I’m on my own this weekend so I had some time to listen to podcasts on my daily walk. I stupidly decided to listen to a podcast entitled “best crypto debate ever” which was vastly overselling both participants capacity to engage in productive debate. Not because either wasn’t smart but simply because they were both approaching the topic from entirely different vantage points. One had reasonably well founded concerns about about the how existing powers will fight to preserve their interests and the other was too fixated on proving that the market was the only player that matters. I am beginning to think that crypto, and in particular Bitcoin, is having a “blind men and the elephant problem” that makes discourse challenging.
I’m not pretending to have a full understanding of the future of cryptocurrencies or Bitcoin, merely articulating to myself as an exercise (it’s my blog after all but maybe my thinking helps you too) the four expertises required to wrap one’s mind around how cryptocurrency will evolve and what consequences we need to consider. Because there are no “right” answers at the moment merely different vantage points to consider as we stumble into the future.
1. Macroeconomic: understanding central banking, treasuries, monetary policy and macroeconomic actors is a specialized skill set. I studied it at arguably the best university on the planet for the subject and I still find the ins and outs to be heady stuff. Who decides what money is worth? When do we change those valuations? How does one country’s currency impact another’s? You hear a lot of buzzwords tossed around like “rules not rulers” but the practicalities of it are in fact hard problems. Just tossing off that you think “fiat currency” is bad isn’t enough.

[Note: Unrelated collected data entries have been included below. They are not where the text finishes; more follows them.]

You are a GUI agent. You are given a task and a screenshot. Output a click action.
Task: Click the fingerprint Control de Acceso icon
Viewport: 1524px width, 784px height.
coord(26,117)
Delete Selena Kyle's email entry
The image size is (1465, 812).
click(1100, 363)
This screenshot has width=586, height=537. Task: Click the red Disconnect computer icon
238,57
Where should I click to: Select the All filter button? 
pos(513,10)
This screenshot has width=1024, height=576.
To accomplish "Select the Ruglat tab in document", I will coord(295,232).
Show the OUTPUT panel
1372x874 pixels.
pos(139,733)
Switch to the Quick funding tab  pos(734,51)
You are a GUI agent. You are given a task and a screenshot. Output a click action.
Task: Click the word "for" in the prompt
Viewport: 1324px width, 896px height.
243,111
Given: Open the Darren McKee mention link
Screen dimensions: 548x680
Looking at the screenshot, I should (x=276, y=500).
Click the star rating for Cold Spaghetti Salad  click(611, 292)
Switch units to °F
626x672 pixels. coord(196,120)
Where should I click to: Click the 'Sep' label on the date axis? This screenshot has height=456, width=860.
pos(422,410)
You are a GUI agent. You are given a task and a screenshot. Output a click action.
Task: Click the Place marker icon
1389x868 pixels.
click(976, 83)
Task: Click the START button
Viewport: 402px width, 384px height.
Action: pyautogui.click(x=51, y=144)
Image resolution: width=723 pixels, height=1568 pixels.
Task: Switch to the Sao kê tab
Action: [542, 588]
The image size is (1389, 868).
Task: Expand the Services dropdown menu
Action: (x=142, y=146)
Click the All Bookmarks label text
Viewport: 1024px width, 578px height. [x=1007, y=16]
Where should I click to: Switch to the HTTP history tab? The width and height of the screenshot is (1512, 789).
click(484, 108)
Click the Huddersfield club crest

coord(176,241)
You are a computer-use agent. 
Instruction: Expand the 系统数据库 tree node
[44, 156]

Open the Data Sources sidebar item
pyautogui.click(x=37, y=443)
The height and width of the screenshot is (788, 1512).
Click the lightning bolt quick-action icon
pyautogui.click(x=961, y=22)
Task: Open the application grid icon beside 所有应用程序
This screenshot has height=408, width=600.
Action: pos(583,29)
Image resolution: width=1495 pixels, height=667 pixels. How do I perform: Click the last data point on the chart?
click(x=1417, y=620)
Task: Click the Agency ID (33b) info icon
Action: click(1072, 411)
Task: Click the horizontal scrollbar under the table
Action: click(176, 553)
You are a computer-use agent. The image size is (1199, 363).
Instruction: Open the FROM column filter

2. Geopolitical: governments need money to provide services and security which makes them economic actors in addition to being political ones. America’s political ambitions are distinct from China’s. How we make make our money and how we spend it both at home and abroad will affect how we perceive other currencies. You need to understand things like how the dollar’s reserve currency status operates (ideally it’s history) to even begin to understand the geopolitical implications of cryptocurrency. Much hay was made of Peter Thiel suggesting Bitcoin could be weaponized by China against the US. Clearly any currency, especially one not run by Americans, will have geopolitical consequences. That anyone got hysterical about it suggested to me that our understanding of monetary policy and its political implications is limited in the general population. One needs to understand how the many actors on the political stage intersect their interests, political and economic, to even begin to comprehend how a cryptocurrency, particularly a decentralized one like Bitcoin, might evolve. In other words you have to understand how it works before you can do any predictive work.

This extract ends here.